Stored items

--- --- ---

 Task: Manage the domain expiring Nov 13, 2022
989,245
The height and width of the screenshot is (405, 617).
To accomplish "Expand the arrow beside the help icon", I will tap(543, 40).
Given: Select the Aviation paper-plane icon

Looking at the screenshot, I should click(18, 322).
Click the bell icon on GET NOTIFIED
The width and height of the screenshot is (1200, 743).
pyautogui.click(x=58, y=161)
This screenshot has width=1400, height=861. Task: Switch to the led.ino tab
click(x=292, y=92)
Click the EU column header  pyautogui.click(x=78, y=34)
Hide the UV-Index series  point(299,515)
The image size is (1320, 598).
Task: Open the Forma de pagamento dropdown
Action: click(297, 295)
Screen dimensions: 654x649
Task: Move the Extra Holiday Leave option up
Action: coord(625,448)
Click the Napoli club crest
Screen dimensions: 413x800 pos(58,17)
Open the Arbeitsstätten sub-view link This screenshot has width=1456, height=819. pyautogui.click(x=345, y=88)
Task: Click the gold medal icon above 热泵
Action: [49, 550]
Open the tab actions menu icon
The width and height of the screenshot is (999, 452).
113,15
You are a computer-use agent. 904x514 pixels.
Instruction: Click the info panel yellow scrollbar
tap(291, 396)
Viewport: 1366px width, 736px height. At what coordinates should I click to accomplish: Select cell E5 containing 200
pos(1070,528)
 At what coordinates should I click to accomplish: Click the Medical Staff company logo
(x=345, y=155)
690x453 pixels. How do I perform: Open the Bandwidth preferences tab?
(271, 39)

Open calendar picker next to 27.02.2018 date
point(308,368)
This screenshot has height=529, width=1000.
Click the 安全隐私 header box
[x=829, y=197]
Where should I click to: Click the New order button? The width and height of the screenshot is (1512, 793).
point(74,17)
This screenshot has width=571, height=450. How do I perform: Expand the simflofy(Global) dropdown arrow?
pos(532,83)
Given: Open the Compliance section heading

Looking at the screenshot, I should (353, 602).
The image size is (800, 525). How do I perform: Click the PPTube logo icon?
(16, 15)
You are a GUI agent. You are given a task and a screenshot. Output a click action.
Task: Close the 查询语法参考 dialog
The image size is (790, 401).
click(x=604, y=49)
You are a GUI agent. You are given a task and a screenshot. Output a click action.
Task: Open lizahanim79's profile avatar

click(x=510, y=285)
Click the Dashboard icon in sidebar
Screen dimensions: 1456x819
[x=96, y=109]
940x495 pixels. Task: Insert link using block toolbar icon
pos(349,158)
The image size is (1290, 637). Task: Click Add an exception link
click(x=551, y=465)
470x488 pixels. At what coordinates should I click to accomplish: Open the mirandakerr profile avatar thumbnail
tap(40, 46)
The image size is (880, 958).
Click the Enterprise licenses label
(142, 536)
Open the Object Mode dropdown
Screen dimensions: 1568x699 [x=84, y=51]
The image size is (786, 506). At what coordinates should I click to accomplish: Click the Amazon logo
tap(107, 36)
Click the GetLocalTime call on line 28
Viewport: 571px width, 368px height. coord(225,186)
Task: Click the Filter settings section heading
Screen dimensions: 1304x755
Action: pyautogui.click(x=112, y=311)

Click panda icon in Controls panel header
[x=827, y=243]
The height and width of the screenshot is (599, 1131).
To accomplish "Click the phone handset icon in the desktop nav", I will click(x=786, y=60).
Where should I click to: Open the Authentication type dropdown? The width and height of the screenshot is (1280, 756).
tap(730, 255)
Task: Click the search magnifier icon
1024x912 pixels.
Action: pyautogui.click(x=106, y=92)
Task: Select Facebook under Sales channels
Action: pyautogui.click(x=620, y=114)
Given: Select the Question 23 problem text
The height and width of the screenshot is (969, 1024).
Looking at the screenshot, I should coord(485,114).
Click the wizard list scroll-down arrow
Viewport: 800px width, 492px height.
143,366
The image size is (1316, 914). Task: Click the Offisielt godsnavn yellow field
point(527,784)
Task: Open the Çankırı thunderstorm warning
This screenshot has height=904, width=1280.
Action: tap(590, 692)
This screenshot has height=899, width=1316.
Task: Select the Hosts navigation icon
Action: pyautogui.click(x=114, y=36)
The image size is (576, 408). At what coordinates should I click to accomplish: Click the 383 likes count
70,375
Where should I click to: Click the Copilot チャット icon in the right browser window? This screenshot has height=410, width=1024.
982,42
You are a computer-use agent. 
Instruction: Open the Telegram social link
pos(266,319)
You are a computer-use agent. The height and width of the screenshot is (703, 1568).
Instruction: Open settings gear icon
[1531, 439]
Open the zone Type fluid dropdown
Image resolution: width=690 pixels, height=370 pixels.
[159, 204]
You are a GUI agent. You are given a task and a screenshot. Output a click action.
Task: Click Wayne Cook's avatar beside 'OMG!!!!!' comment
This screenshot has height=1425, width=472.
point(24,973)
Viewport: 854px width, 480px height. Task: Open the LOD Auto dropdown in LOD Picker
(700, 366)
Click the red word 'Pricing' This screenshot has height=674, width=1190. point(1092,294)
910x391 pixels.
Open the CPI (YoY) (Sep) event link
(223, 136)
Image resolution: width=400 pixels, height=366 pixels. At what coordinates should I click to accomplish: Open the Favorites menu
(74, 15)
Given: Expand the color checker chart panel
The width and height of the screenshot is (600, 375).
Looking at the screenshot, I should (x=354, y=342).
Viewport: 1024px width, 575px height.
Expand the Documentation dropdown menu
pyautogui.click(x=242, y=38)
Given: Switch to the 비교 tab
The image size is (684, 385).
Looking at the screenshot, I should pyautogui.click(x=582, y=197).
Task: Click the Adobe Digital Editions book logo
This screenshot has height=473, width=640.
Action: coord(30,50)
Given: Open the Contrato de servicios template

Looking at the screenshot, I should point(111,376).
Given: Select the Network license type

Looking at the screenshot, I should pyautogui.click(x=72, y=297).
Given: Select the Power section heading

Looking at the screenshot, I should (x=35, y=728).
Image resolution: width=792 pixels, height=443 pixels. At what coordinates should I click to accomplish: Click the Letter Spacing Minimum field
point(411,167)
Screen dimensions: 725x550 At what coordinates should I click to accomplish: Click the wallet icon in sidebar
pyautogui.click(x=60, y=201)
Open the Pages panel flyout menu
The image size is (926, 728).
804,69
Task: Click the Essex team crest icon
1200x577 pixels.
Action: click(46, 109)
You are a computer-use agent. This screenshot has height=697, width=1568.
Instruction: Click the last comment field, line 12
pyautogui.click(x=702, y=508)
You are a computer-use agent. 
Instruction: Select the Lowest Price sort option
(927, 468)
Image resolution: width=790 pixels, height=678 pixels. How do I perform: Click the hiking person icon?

--- --- ---

> Task details: From the records above, copy only the lines starting with the line that holds "The image size is (576, 408)." and going on through the line that holds "Given: Expand the color checker chart panel", exactly as written.

> Response:
The image size is (576, 408). At what coordinates should I click to accomplish: Click the 383 likes count
70,375
Where should I click to: Click the Copilot チャット icon in the right browser window? This screenshot has height=410, width=1024.
982,42
You are a computer-use agent. 
Instruction: Open the Telegram social link
pos(266,319)
You are a computer-use agent. The height and width of the screenshot is (703, 1568).
Instruction: Open settings gear icon
[1531, 439]
Open the zone Type fluid dropdown
Image resolution: width=690 pixels, height=370 pixels.
[159, 204]
You are a GUI agent. You are given a task and a screenshot. Output a click action.
Task: Click Wayne Cook's avatar beside 'OMG!!!!!' comment
This screenshot has height=1425, width=472.
point(24,973)
Viewport: 854px width, 480px height. Task: Open the LOD Auto dropdown in LOD Picker
(700, 366)
Click the red word 'Pricing' This screenshot has height=674, width=1190. point(1092,294)
910x391 pixels.
Open the CPI (YoY) (Sep) event link
(223, 136)
Image resolution: width=400 pixels, height=366 pixels. At what coordinates should I click to accomplish: Open the Favorites menu
(74, 15)
Given: Expand the color checker chart panel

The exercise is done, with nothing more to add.